* _Written instruction 1_:
Please translate this sentence from the Social Security article into Spanish: "It was on October 14th 1936 that the first social security office opened its doors in Austin, Texas."
* _Written instruction 2_:
According to the Social Security article, what amount did Ida Mary Fuller receive on the first social security check?
* _Written instruction 3_:
Write the next part of the Social Security article, starting after its final heading, "How Is Retirement Social Security Calculated?"

++++ Page excerpt

Is Social Security Based on the Last 3 Years of Work?

What Is the Social Security Administration?

The Social Security Administration (SSA) is an independent government agency that administers social security. It is an insurance program that consists of retirement, disability and survivor benefits. In order to qualify for these benefits most workers pay into the system through social security taxes.

The head offices of the social security agency are located in Woodlawn, Maryland and are referred to as the Central Office. There are tens of thousands of workers employed by the social security agency and it is the largest government program in the United States.

It is estimated that by the end of the 2022 fiscal year the agency will have paid out $1.2 trillion in benefits to 66 million citizens and legal residents of the United States. An additional $61 billion is expected in SSI benefits and $7.5 million to low-income individuals.

This government agency is a vital part of the country's economy and without it millions of already struggling Americans would have nothing. It is a program that many have paid into for decades in preparation for retirement and as an insurance policy against sudden disability.

History of the Social Security Agency

On August 14th 1935, President Franklin D. Roosevelt signed the Social Security Act into law as part of his New Deal initiative. This led to the creation of the Social Security Board (SSB), a presidentially appointed group of three executives tasked with overseeing the social security program.

With zero budget, staff or even furniture the SSB finally obtained funding from the Federal Emergency Relief Administration. It was on October 14th 1936 that the first social security office opened its doors in Austin, Texas.

In January of 1937 social security taxes were first collected. Just a few years later the first social security check was issued to Ida Mary Fuller of Battleboro, Vermont. Ida’s check was dated January 31st 1940 and she received $22.54.

The SSB in 1939 merged with the U.S. Public Health Service, the Civilian Conservation Corp and other government agencies to become the Federal Security Agency. In 1846 under President Harry S. Truman the SSB was named the Social Security Administration SSA.

In 1953 the Federal Security Agency was dismantled and the SSA was placed under the banner of the Department of Health, Education and Welfare. Finally in 1994 President Bill Clinton made the Social Security Administration an independent body once again.

How Is Social Security Disability Insurance (SSDI) Calculated?

A very important aspect of social security is the SSDI program which covers individuals who have become disabled and are no longer able to earn a gainful living due to their challenges. The amount of benefits that a person might be eligible for are not dependent upon the type of disability but are instead based on the previous earnings and tax contributions made by the individual.

This is not like retirement but in terms of calculation it does have a similar calculation to determine how much a person may be eligible for. The time frame of income that SSDI takes into account when calculating a potential SSDI payment depends upon at what age a person becomes disabled.

Essentially the Social Security Administration counts up the years between when the applicant turned 22 to the first full year prior to them becoming unable to work. They then drop out between one to five years depending on how long that work history is. The final number of years are then considered the highest earning years for the individual and are taken into account for determining the SSDI payment amount.

How Is Retirement Social Security Calculated?

++++++++
++++ Supplied data

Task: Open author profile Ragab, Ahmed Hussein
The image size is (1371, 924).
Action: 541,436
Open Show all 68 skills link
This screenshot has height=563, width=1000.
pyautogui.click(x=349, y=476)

++++++++

* _Reply 1_:
Fue el 14 de octubre de 1936 cuando la primera oficina del seguro social abrió sus puertas en Austin, Texas.

* _Reply 2_:
$22.54.

* _Reply 3_:
Generally speaking a person must amass 40 credits to apply for a full pension upon retirement and on average this may take up to 10 years of taxed income. In terms of determining the amount the highest 35 years of a person's income are used to calculate this. As an example if a person made more in the first 35 years of employment than their last 5 years then it would be the higher earning years that are factored not the last 5.

Qualifying for SSI

The SSI program was created essentially to help all those who would not qualify for the Social Security Disability Insurance scheme. This means that generally speaking it is far easier to qualify for SSI payments.

Those with qualifying disabilities and or their carers who can prove they are on a low income may well be eligible for this program. Unlike SSDI you do not need a significant work history and to have paid significantly into Social Security tax.

To qualify for SSDI the individual would have to have at least ten years of taxable income to be eligible for disability insurance payments. Those looking to qualify for SSI need no such work record. They simply need to be unable to work due to disability and fall within the federal poverty guidelines.

You do have to prove your low income status as this is a program that has been abused in the past. You might still get SSI even if you earn over the income requirements as the difference will be subtracted from the payment you receive.

All applications are taken on a case by case basis so there is no guarantee you will be accepted for this benefit. The only way to be sure is to make an application and submit all the relevant documents to prove your case.

What Is the 3 Year Rule?

As you have probably realized from the earlier sections of this article social security is not usually based on your last 3 years of work so where does this question come from? Well it actually comes from SSDI eligibility and is specific to certain circumstances.

As part of the process of claiming disability benefits from social security disability insurance you have to pass a recent work test and a duration work test. These essentially assess the social security credits you need to have accrued to cover you for SSDI benefits.

So what is the three year rule? Well this applies to individuals who become disabled and no longer able to work between the ages of 24 – 31 years old. The three years rule equates to the 12 social security credits you must amass during this time which generally takes at least 3 years.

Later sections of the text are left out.